--- Begin Dataset excerpts ---

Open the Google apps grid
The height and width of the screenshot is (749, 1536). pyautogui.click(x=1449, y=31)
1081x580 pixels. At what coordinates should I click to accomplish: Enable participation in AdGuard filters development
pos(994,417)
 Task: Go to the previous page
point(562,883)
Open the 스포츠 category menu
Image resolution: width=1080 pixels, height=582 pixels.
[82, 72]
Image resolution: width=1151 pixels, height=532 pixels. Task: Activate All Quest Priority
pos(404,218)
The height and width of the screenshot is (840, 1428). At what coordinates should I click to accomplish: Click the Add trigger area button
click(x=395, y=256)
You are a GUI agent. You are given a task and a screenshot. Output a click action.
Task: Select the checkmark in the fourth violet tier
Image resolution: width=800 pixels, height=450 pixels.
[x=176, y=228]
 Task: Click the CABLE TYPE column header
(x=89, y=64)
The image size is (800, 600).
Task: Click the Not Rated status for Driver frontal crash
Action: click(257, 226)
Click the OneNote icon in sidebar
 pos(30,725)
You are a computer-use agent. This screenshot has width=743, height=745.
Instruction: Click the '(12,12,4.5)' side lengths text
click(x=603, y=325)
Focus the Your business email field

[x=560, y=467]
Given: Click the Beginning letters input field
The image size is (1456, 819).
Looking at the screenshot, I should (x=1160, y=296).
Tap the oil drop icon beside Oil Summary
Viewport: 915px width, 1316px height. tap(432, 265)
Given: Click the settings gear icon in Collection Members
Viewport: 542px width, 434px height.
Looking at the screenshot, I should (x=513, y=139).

--- End Dataset excerpts ---

▶ _Directions_:
Convert every line of the material above into a numbered list, leaving out any blank lines.

▶ _Solution to the exercise_:
1. Open the Google apps grid
2. The height and width of the screenshot is (749, 1536). pyautogui.click(x=1449, y=31)
3. 1081x580 pixels. At what coordinates should I click to accomplish: Enable participation in AdGuard filters development
4. pos(994,417)
5.  Task: Go to the previous page
6. point(562,883)
7. Open the 스포츠 category menu
8. Image resolution: width=1080 pixels, height=582 pixels.
9. [82, 72]
10. Image resolution: width=1151 pixels, height=532 pixels. Task: Activate All Quest Priority
11. pos(404,218)
12. The height and width of the screenshot is (840, 1428). At what coordinates should I click to accomplish: Click the Add trigger area button
13. click(x=395, y=256)
14. You are a GUI agent. You are given a task and a screenshot. Output a click action.
15. Task: Select the checkmark in the fourth violet tier
16. Image resolution: width=800 pixels, height=450 pixels.
17. [x=176, y=228]
18.  Task: Click the CABLE TYPE column header
19. (x=89, y=64)
20. The image size is (800, 600).
21. Task: Click the Not Rated status for Driver frontal crash
22. Action: click(257, 226)
23. Click the OneNote icon in sidebar
24.  pos(30,725)
25. You are a computer-use agent. This screenshot has width=743, height=745.
26. Instruction: Click the '(12,12,4.5)' side lengths text
27. click(x=603, y=325)
28. Focus the Your business email field
29. [x=560, y=467]
30. Given: Click the Beginning letters input field
31. The image size is (1456, 819).
32. Looking at the screenshot, I should (x=1160, y=296).
33. Tap the oil drop icon beside Oil Summary
34. Viewport: 915px width, 1316px height. tap(432, 265)
35. Given: Click the settings gear icon in Collection Members
36. Viewport: 542px width, 434px height.
37. Looking at the screenshot, I should (x=513, y=139).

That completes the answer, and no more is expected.